• Exercise:
Nothing but the lines from the one containing "Where should I" through the end of the data should be retyped, exactly as they stand, and pictures should not be retyped.

• Available data:
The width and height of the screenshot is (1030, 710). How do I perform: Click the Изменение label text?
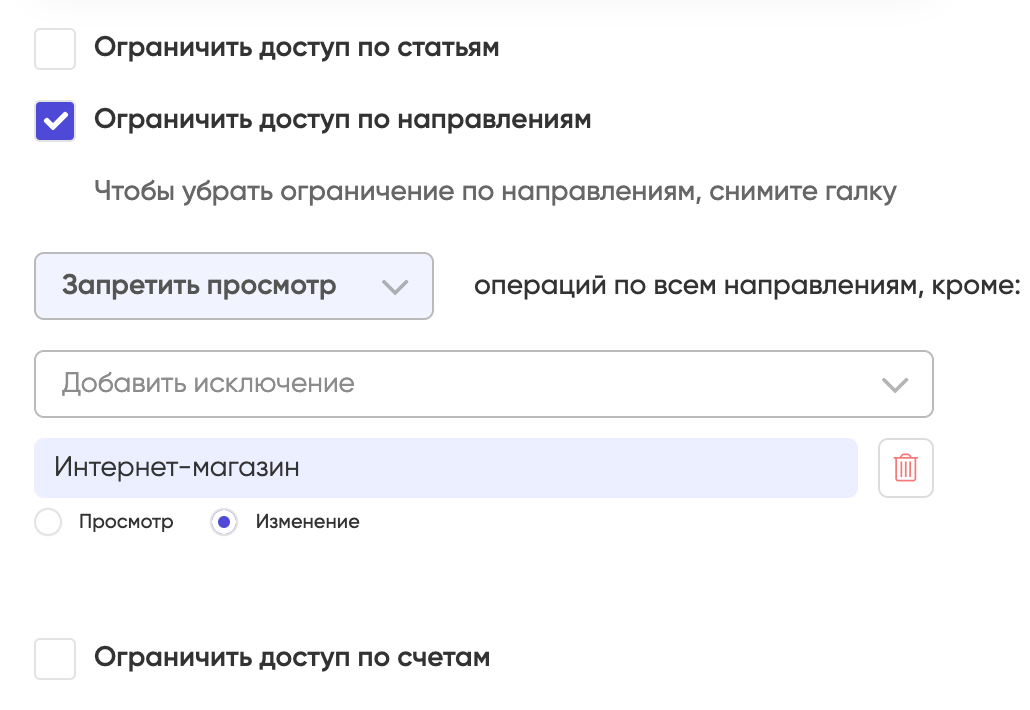pyautogui.click(x=307, y=522)
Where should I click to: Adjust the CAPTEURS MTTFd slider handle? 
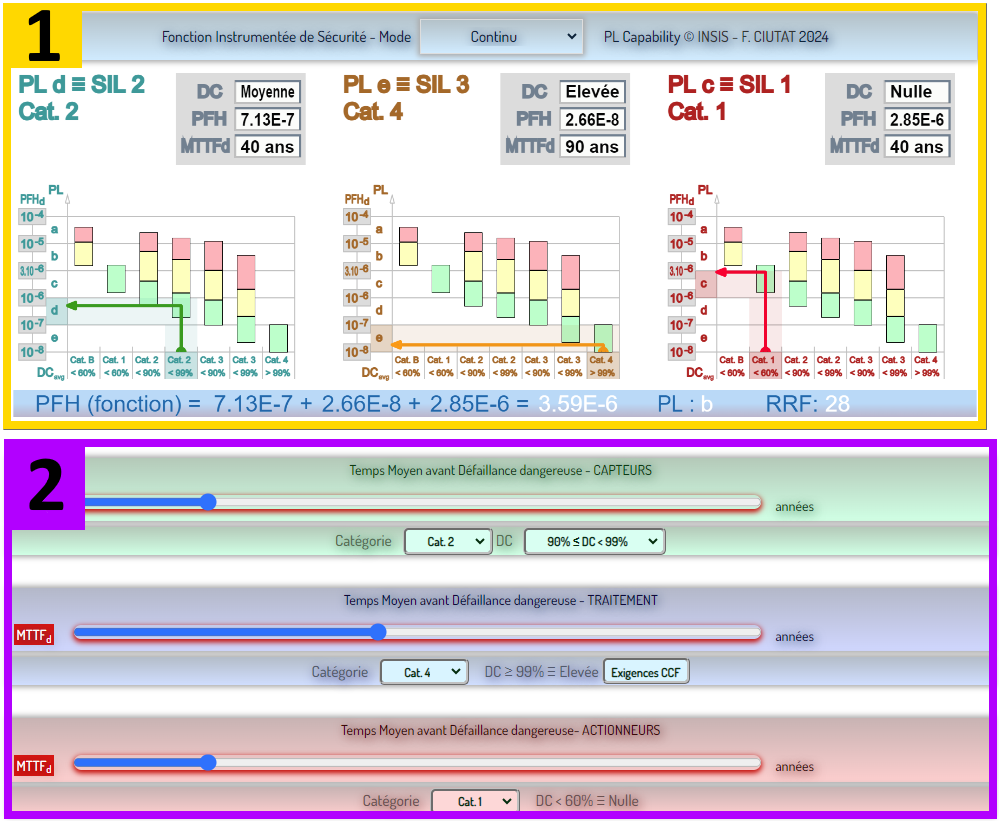[208, 502]
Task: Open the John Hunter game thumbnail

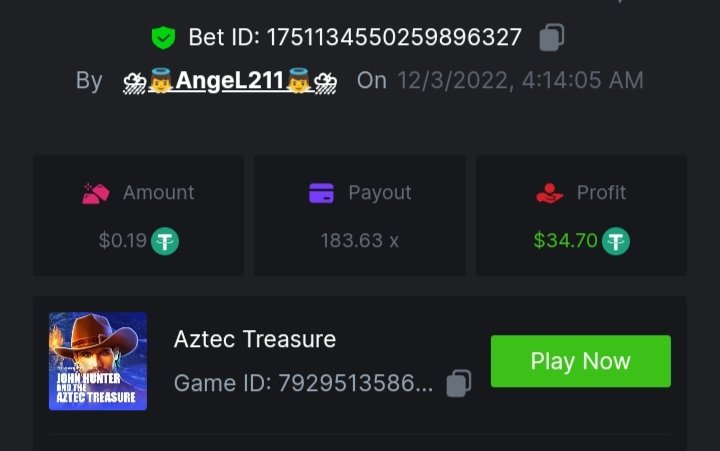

• Response area:
Where should I click to: Adjust the CAPTEURS MTTFd slider handle? 
[208, 502]
Task: Open the John Hunter game thumbnail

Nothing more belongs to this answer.